Hillevi Lenz-Taguchi Going Beyond the Theory/Practice Divide in Early Childhood Education: Introducing an Intra-active Pedagogy (2010: 49)

Thinking With Things

If learning can be understood in terms of different matter – human and non-human – making themselves intelligible to each other, the inter- and trans-disciplinary classroom and its practices that set out to go beyond the theory/practice binary divide will offer multiple possibilities of understanding and knowing.

Hillevi Lenz-Taguchi, Going Beyond the Theory/Practice Divide in Early Childhood Education: Introducing an Intra-active Pedagogy, 2010, Routledge

Quotidian inquiry

“Quotidian inquiry asks us to consider the inventiveness that accompanies the re-meeting of everyday practices; ordinary actions are the space where possibilities are born.”

The Worlds of the Very Young: Seeing the Everyday in Small Pieces, Mitchelmore & Fleet (2017), in Pedagogical Documentation in Early Years Practice: Seeing through Multiple Perspectives, Fleet, Patterson et al. (2017), Sage Publications.
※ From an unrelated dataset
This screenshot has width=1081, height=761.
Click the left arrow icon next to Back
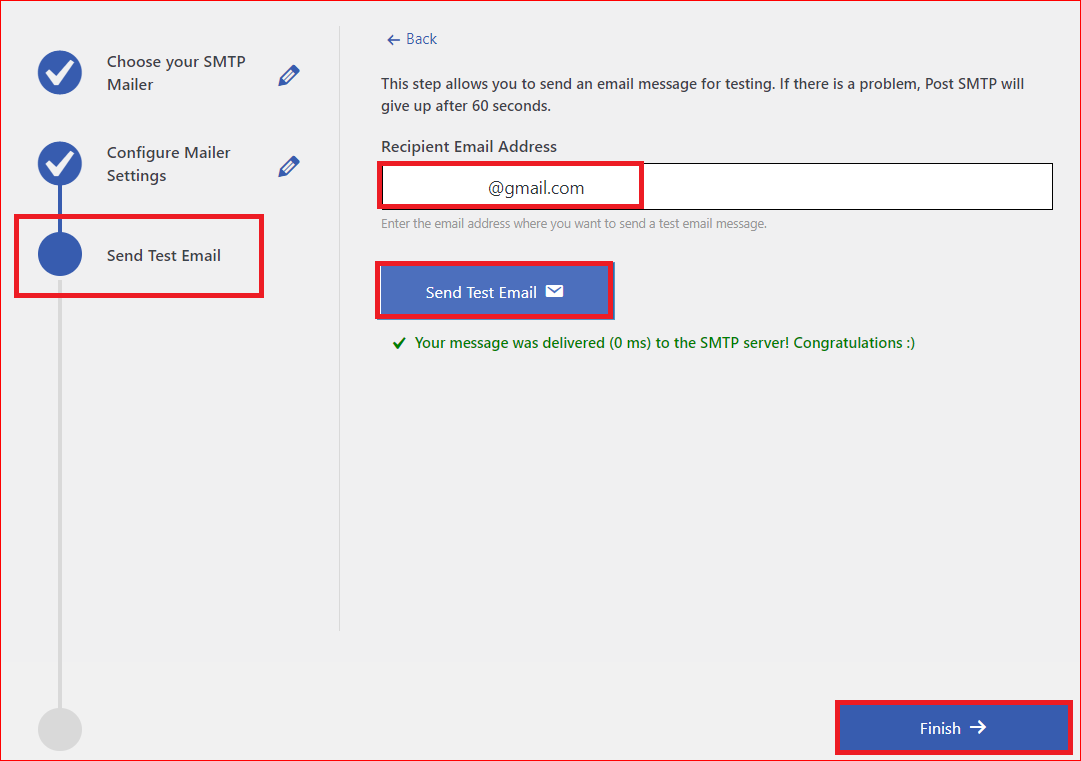click(393, 39)
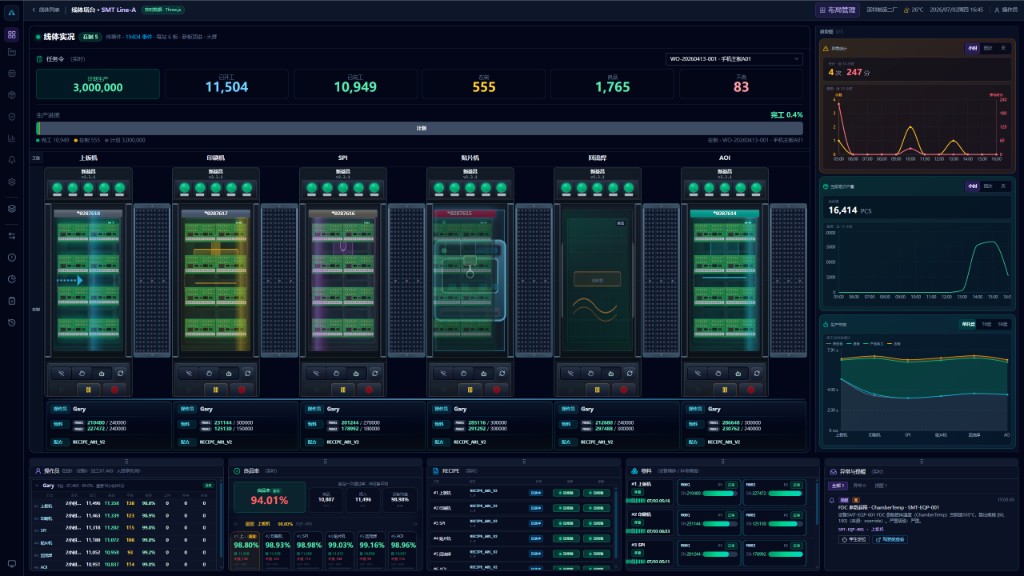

It is in these ‘small events’ (Deleuze 1994: 163) that we see or uncover big ideas revealing the simultaneous play between concepts and concrete experiences that intersect with ordinary actions and interactions (Oken-Wright and Gravett, 2002)

(Ibid.)

Underneath the large, noisy events lie the small events of silence. (Deleuze, 1994: 163)

(Ibid.)

This again

Early drawing, like later drawing, and the drawing of adult artists, is not primarily a problem-solving situation, nor is it tied to the representation of the observable shape of objects. Drawing and emergent representation as a whole are concerned with the children’s search for their own identities as well as the identities and structures of events and objects.

The Art of Childhood and Adolescence: The Construction of Meaning, John Matthews (1999) p30.